■ Data shown ■
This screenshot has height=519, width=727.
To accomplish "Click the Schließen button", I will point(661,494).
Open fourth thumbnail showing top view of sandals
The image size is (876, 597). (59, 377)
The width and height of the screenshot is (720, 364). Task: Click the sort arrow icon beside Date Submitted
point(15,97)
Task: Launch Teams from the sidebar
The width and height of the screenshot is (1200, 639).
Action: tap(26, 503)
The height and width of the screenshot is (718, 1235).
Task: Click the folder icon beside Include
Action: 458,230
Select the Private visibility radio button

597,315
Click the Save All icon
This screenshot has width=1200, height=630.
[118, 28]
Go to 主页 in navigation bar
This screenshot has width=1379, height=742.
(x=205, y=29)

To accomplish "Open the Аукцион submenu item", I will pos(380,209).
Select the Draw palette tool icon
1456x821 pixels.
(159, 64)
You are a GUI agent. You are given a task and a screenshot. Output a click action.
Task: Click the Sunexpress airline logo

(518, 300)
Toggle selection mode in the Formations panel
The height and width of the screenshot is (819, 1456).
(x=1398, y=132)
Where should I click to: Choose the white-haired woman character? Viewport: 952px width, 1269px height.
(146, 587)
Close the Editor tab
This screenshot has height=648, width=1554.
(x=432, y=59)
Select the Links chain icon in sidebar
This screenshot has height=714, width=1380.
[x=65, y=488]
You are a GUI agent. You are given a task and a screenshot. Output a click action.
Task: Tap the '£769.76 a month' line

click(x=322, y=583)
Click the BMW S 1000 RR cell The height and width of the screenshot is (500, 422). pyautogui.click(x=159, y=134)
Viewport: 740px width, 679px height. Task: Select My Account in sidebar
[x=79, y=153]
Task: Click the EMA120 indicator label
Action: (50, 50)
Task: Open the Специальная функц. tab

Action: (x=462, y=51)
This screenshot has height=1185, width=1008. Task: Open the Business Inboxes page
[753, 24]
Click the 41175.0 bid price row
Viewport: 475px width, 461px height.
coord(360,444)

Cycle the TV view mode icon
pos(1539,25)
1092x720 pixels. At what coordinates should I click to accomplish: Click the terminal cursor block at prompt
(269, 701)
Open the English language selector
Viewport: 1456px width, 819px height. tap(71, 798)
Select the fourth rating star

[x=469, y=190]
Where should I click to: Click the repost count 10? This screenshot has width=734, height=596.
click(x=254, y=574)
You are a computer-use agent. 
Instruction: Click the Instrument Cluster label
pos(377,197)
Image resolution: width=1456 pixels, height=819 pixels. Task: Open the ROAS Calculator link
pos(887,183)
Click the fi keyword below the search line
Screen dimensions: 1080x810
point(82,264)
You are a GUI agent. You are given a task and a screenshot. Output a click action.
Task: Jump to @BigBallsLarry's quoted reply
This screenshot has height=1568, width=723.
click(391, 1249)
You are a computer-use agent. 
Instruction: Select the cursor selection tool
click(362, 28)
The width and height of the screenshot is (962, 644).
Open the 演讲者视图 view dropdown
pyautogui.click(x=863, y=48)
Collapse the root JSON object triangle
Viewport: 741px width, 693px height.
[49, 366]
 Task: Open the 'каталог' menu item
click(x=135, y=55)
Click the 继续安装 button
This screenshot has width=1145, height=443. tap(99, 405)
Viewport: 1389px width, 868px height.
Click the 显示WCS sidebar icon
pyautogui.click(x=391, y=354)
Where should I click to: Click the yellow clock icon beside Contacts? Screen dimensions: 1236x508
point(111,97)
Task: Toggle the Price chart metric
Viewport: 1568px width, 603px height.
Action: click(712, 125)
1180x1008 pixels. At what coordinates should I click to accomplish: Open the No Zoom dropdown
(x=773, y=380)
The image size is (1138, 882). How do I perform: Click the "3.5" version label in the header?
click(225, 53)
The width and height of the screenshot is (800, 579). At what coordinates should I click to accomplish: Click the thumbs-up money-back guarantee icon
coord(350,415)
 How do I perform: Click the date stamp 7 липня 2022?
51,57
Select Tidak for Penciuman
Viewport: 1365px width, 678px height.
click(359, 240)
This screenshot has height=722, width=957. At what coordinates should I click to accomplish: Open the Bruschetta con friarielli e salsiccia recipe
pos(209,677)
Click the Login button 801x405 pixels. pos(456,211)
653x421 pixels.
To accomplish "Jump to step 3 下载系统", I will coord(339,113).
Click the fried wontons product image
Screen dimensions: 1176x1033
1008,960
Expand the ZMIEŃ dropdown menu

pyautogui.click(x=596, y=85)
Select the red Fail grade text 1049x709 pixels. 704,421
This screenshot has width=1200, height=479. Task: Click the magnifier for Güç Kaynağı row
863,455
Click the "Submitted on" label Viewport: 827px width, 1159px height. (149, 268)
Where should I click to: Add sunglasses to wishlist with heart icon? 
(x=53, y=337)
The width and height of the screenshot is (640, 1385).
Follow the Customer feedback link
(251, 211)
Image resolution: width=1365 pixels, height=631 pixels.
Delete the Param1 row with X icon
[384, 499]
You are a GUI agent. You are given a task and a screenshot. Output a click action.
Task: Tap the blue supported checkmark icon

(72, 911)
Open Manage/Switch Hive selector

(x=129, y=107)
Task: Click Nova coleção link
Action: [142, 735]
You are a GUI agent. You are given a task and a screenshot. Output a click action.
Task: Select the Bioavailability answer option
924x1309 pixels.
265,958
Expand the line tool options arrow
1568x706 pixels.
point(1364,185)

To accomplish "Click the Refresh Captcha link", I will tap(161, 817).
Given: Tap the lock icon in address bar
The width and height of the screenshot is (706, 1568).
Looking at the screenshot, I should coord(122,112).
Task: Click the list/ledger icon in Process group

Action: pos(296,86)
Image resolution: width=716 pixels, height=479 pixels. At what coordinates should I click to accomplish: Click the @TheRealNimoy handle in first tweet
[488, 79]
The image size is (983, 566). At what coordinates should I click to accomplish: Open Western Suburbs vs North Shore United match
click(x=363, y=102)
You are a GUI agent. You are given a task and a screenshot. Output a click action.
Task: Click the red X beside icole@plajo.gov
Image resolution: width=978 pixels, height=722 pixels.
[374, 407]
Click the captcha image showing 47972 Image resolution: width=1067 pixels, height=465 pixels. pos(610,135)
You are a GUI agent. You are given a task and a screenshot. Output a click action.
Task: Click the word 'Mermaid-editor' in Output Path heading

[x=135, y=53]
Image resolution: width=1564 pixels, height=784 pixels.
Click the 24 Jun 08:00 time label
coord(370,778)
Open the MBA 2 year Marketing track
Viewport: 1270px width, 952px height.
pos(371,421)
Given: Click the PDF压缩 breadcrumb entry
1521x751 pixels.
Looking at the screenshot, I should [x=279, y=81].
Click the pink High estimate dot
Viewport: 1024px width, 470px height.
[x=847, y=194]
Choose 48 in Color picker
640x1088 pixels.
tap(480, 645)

■ Task instructions ■
Lay out the lines above as a Markdown table with the columns "Row" and "Line", numbering each row and leaving out blank lines.

■ Task result ■
| Row | Line |
|---|---|
| 1 | This screenshot has height=519, width=727. |
| 2 | To accomplish "Click the Schließen button", I will point(661,494). |
| 3 | Open fourth thumbnail showing top view of sandals |
| 4 | The image size is (876, 597). (59, 377) |
| 5 | The width and height of the screenshot is (720, 364). Task: Click the sort arrow icon beside Date Submitted |
| 6 | point(15,97) |
| 7 | Task: Launch Teams from the sidebar |
| 8 | The width and height of the screenshot is (1200, 639). |
| 9 | Action: tap(26, 503) |
| 10 | The height and width of the screenshot is (718, 1235). |
| 11 | Task: Click the folder icon beside Include |
| 12 | Action: 458,230 |
| 13 | Select the Private visibility radio button |
| 14 | 597,315 |
| 15 | Click the Save All icon |
| 16 | This screenshot has width=1200, height=630. |
| 17 | [118, 28] |
| 18 | Go to 主页 in navigation bar |
| 19 | This screenshot has width=1379, height=742. |
| 20 | (x=205, y=29) |
| 21 | To accomplish "Open the Аукцион submenu item", I will pos(380,209). |
| 22 | Select the Draw palette tool icon |
| 23 | 1456x821 pixels. |
| 24 | (159, 64) |
| 25 | You are a GUI agent. You are given a task and a screenshot. Output a click action. |
| 26 | Task: Click the Sunexpress airline logo |
| 27 | (518, 300) |
| 28 | Toggle selection mode in the Formations panel |
| 29 | The height and width of the screenshot is (819, 1456). |
| 30 | (x=1398, y=132) |
| 31 | Where should I click to: Choose the white-haired woman character? Viewport: 952px width, 1269px height. |
| 32 | (146, 587) |
| 33 | Close the Editor tab |
| 34 | This screenshot has height=648, width=1554. |
| 35 | (x=432, y=59) |
| 36 | Select the Links chain icon in sidebar |
| 37 | This screenshot has height=714, width=1380. |
| 38 | [x=65, y=488] |
| 39 | You are a GUI agent. You are given a task and a screenshot. Output a click action. |
| 40 | Task: Tap the '£769.76 a month' line |
| 41 | click(x=322, y=583) |
| 42 | Click the BMW S 1000 RR cell The height and width of the screenshot is (500, 422). pyautogui.click(x=159, y=134) |
| 43 | Viewport: 740px width, 679px height. Task: Select My Account in sidebar |
| 44 | [x=79, y=153] |
| 45 | Task: Click the EMA120 indicator label |
| 46 | Action: (50, 50) |
| 47 | Task: Open the Специальная функц. tab |
| 48 | Action: (x=462, y=51) |
| 49 | This screenshot has height=1185, width=1008. Task: Open the Business Inboxes page |
| 50 | [753, 24] |
| 51 | Click the 41175.0 bid price row |
| 52 | Viewport: 475px width, 461px height. |
| 53 | coord(360,444) |
| 54 | Cycle the TV view mode icon |
| 55 | pos(1539,25) |
| 56 | 1092x720 pixels. At what coordinates should I click to accomplish: Click the terminal cursor block at prompt |
| 57 | (269, 701) |
| 58 | Open the English language selector |
| 59 | Viewport: 1456px width, 819px height. tap(71, 798) |
| 60 | Select the fourth rating star |
| 61 | [x=469, y=190] |
| 62 | Where should I click to: Click the repost count 10? This screenshot has width=734, height=596. |
| 63 | click(x=254, y=574) |
| 64 | You are a computer-use agent.  |
| 65 | Instruction: Click the Instrument Cluster label |
| 66 | pos(377,197) |
| 67 | Image resolution: width=1456 pixels, height=819 pixels. Task: Open the ROAS Calculator link |
| 68 | pos(887,183) |
| 69 | Click the fi keyword below the search line |
| 70 | Screen dimensions: 1080x810 |
| 71 | point(82,264) |
| 72 | You are a GUI agent. You are given a task and a screenshot. Output a click action. |
| 73 | Task: Jump to @BigBallsLarry's quoted reply |
| 74 | This screenshot has height=1568, width=723. |
| 75 | click(391, 1249) |
| 76 | You are a computer-use agent.  |
| 77 | Instruction: Select the cursor selection tool |
| 78 | click(362, 28) |
| 79 | The width and height of the screenshot is (962, 644). |
| 80 | Open the 演讲者视图 view dropdown |
| 81 | pyautogui.click(x=863, y=48) |
| 82 | Collapse the root JSON object triangle |
| 83 | Viewport: 741px width, 693px height. |
| 84 | [49, 366] |
| 85 |  Task: Open the 'каталог' menu item |
| 86 | click(x=135, y=55) |
| 87 | Click the 继续安装 button |
| 88 | This screenshot has width=1145, height=443. tap(99, 405) |
| 89 | Viewport: 1389px width, 868px height. |
| 90 | Click the 显示WCS sidebar icon |
| 91 | pyautogui.click(x=391, y=354) |
| 92 | Where should I click to: Click the yellow clock icon beside Contacts? Screen dimensions: 1236x508 |
| 93 | point(111,97) |
| 94 | Task: Toggle the Price chart metric |
| 95 | Viewport: 1568px width, 603px height. |
| 96 | Action: click(712, 125) |
| 97 | 1180x1008 pixels. At what coordinates should I click to accomplish: Open the No Zoom dropdown |
| 98 | (x=773, y=380) |
| 99 | The image size is (1138, 882). How do I perform: Click the "3.5" version label in the header? |
| 100 | click(225, 53) |
| 101 | The width and height of the screenshot is (800, 579). At what coordinates should I click to accomplish: Click the thumbs-up money-back guarantee icon |
| 102 | coord(350,415) |
| 103 |  How do I perform: Click the date stamp 7 липня 2022? |
| 104 | 51,57 |
| 105 | Select Tidak for Penciuman |
| 106 | Viewport: 1365px width, 678px height. |
| 107 | click(359, 240) |
| 108 | This screenshot has height=722, width=957. At what coordinates should I click to accomplish: Open the Bruschetta con friarielli e salsiccia recipe |
| 109 | pos(209,677) |
| 110 | Click the Login button 801x405 pixels. pos(456,211) |
| 111 | 653x421 pixels. |
| 112 | To accomplish "Jump to step 3 下载系统", I will coord(339,113). |
| 113 | Click the fried wontons product image |
| 114 | Screen dimensions: 1176x1033 |
| 115 | 1008,960 |
| 116 | Expand the ZMIEŃ dropdown menu |
| 117 | pyautogui.click(x=596, y=85) |
| 118 | Select the red Fail grade text 1049x709 pixels. 704,421 |
| 119 | This screenshot has width=1200, height=479. Task: Click the magnifier for Güç Kaynağı row |
| 120 | 863,455 |
| 121 | Click the "Submitted on" label Viewport: 827px width, 1159px height. (149, 268) |
| 122 | Where should I click to: Add sunglasses to wishlist with heart icon?  |
| 123 | (x=53, y=337) |
| 124 | The width and height of the screenshot is (640, 1385). |
| 125 | Follow the Customer feedback link |
| 126 | (251, 211) |
| 127 | Image resolution: width=1365 pixels, height=631 pixels. |
| 128 | Delete the Param1 row with X icon |
| 129 | [384, 499] |
| 130 | You are a GUI agent. You are given a task and a screenshot. Output a click action. |
| 131 | Task: Tap the blue supported checkmark icon |
| 132 | (72, 911) |
| 133 | Open Manage/Switch Hive selector |
| 134 | (x=129, y=107) |
| 135 | Task: Click Nova coleção link |
| 136 | Action: [142, 735] |
| 137 | You are a GUI agent. You are given a task and a screenshot. Output a click action. |
| 138 | Task: Select the Bioavailability answer option |
| 139 | 924x1309 pixels. |
| 140 | 265,958 |
| 141 | Expand the line tool options arrow |
| 142 | 1568x706 pixels. |
| 143 | point(1364,185) |
| 144 | To accomplish "Click the Refresh Captcha link", I will tap(161, 817). |
| 145 | Given: Tap the lock icon in address bar |
| 146 | The width and height of the screenshot is (706, 1568). |
| 147 | Looking at the screenshot, I should coord(122,112). |
| 148 | Task: Click the list/ledger icon in Process group |
| 149 | Action: pos(296,86) |
| 150 | Image resolution: width=716 pixels, height=479 pixels. At what coordinates should I click to accomplish: Click the @TheRealNimoy handle in first tweet |
| 151 | [488, 79] |
| 152 | The image size is (983, 566). At what coordinates should I click to accomplish: Open Western Suburbs vs North Shore United match |
| 153 | click(x=363, y=102) |
| 154 | You are a GUI agent. You are given a task and a screenshot. Output a click action. |
| 155 | Task: Click the red X beside icole@plajo.gov |
| 156 | Image resolution: width=978 pixels, height=722 pixels. |
| 157 | [374, 407] |
| 158 | Click the captcha image showing 47972 Image resolution: width=1067 pixels, height=465 pixels. pos(610,135) |
| 159 | You are a GUI agent. You are given a task and a screenshot. Output a click action. |
| 160 | Task: Click the word 'Mermaid-editor' in Output Path heading |
| 161 | [x=135, y=53] |
| 162 | Image resolution: width=1564 pixels, height=784 pixels. |
| 163 | Click the 24 Jun 08:00 time label |
| 164 | coord(370,778) |
| 165 | Open the MBA 2 year Marketing track |
| 166 | Viewport: 1270px width, 952px height. |
| 167 | pos(371,421) |
| 168 | Given: Click the PDF压缩 breadcrumb entry |
| 169 | 1521x751 pixels. |
| 170 | Looking at the screenshot, I should [x=279, y=81]. |
| 171 | Click the pink High estimate dot |
| 172 | Viewport: 1024px width, 470px height. |
| 173 | [x=847, y=194] |
| 174 | Choose 48 in Color picker |
| 175 | 640x1088 pixels. |
| 176 | tap(480, 645) |